Frequently Asked Questions (FAQs) about Lightning Fast WordPress with PHP-FPM and Nginx

What are the benefits of using PHP-FPM with Nginx for WordPress?

PHP-FPM (FastCGI Process Manager) is an alternative PHP FastCGI implementation with some additional features useful for sites of any size, especially busier sites. It allows the server to handle a higher load. Nginx, on the other hand, is a high-performance HTTP server and reverse proxy. When used together for WordPress, they provide a robust and scalable solution. They can handle a large number of requests, making your WordPress site faster and more efficient. This combination also reduces server response time, improving the overall user experience.

How do I configure PHP-FPM and Nginx for WordPress?

Configuring PHP-FPM and Nginx for WordPress involves several steps. First, you need to install Nginx and PHP-FPM on your server. Then, you need to configure Nginx to work with PHP-FPM. This involves editing the Nginx configuration file to include the necessary PHP parameters. You also need to configure PHP-FPM to work with Nginx, which involves editing the PHP-FPM configuration file. Finally, you need to restart both Nginx and PHP-FPM for the changes to take effect.

Can I use PHP-FPM and Nginx with other CMS platforms?

Yes, PHP-FPM and Nginx can be used with other Content Management Systems (CMS) besides WordPress. They are compatible with any CMS that uses PHP, including Drupal, Joomla, and Magento. The configuration process may vary slightly depending on the specific CMS.

What are the potential issues I might face when using PHP-FPM and Nginx for WordPress?

While PHP-FPM and Nginx can significantly improve your WordPress site’s performance, there are potential issues you might face. These include configuration errors, compatibility issues with certain WordPress plugins, and increased server resource usage. It’s important to thoroughly test your site after configuring PHP-FPM and Nginx to ensure everything works as expected.

How can I troubleshoot issues with PHP-FPM and Nginx on WordPress?

Troubleshooting issues with PHP-FPM and Nginx on WordPress involves checking the error logs for both Nginx and PHP-FPM. These logs can provide valuable information about what might be causing the issue. You can also use debugging tools like WP_DEBUG in WordPress to help identify any issues.

How does PHP-FPM work with Nginx to improve WordPress performance?

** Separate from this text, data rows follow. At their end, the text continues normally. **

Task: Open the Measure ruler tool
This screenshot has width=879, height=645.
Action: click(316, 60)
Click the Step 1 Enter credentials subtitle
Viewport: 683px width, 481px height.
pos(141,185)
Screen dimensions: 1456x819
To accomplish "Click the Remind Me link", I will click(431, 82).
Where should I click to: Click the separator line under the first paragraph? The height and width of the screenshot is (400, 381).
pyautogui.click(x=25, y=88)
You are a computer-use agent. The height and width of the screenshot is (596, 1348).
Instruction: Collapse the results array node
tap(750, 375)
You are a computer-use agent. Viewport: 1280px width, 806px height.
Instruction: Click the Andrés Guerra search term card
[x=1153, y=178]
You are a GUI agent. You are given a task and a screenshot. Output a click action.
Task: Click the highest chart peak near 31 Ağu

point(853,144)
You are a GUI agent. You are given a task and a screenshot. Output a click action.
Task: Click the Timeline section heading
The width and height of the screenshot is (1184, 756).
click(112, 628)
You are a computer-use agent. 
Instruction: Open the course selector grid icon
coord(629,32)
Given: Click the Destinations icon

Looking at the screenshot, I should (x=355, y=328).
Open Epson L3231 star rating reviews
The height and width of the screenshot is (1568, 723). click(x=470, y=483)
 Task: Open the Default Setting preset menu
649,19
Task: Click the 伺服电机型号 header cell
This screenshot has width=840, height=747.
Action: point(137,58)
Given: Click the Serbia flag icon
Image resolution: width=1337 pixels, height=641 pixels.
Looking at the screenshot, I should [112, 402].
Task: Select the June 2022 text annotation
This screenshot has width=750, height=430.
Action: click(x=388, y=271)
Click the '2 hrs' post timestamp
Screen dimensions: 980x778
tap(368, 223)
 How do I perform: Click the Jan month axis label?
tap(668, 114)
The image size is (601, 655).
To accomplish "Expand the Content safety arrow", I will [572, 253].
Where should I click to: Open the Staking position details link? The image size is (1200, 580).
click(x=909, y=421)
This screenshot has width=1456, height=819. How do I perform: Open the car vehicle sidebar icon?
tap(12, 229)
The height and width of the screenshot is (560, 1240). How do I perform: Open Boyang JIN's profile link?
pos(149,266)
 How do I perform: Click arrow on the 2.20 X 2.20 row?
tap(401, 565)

PHP-FPM works with Nginx to improve WordPress performance by handling PHP requests more efficiently. Nginx serves static files and passes PHP requests to PHP-FPM. This allows Nginx to focus on what it does best – serving static content – while PHP-FPM handles the dynamic content. This separation of duties results in a more efficient use of server resources and faster page load times.

How do I optimize PHP-FPM and Nginx for WordPress?

Optimizing PHP-FPM and Nginx for WordPress involves fine-tuning various settings. This includes adjusting the number of PHP-FPM workers, configuring Nginx for static file caching, and optimizing your WordPress database. It’s also important to keep your WordPress site, plugins, and themes up-to-date to ensure optimal performance.

Can I use PHP-FPM and Nginx on a shared hosting plan?

While it’s technically possible to use PHP-FPM and Nginx on a shared hosting plan, it’s not typically recommended. Shared hosting environments often have restrictions that can limit the effectiveness of PHP-FPM and Nginx. For best results, it’s recommended to use a VPS or dedicated server.

What are the alternatives to PHP-FPM and Nginx for WordPress?

Alternatives to PHP-FPM and Nginx for WordPress include Apache with mod_php, LiteSpeed with LSAPI, and Microsoft IIS with FastCGI. Each of these combinations has its own strengths and weaknesses, and the best choice depends on your specific needs and server environment.

How do I secure my WordPress site when using PHP-FPM and Nginx?

Securing your WordPress site when using PHP-FPM and Nginx involves several steps. This includes configuring Nginx to block unwanted traffic, setting up a firewall, keeping your server and WordPress site up-to-date, and using strong passwords. You should also consider using a security plugin for additional protection.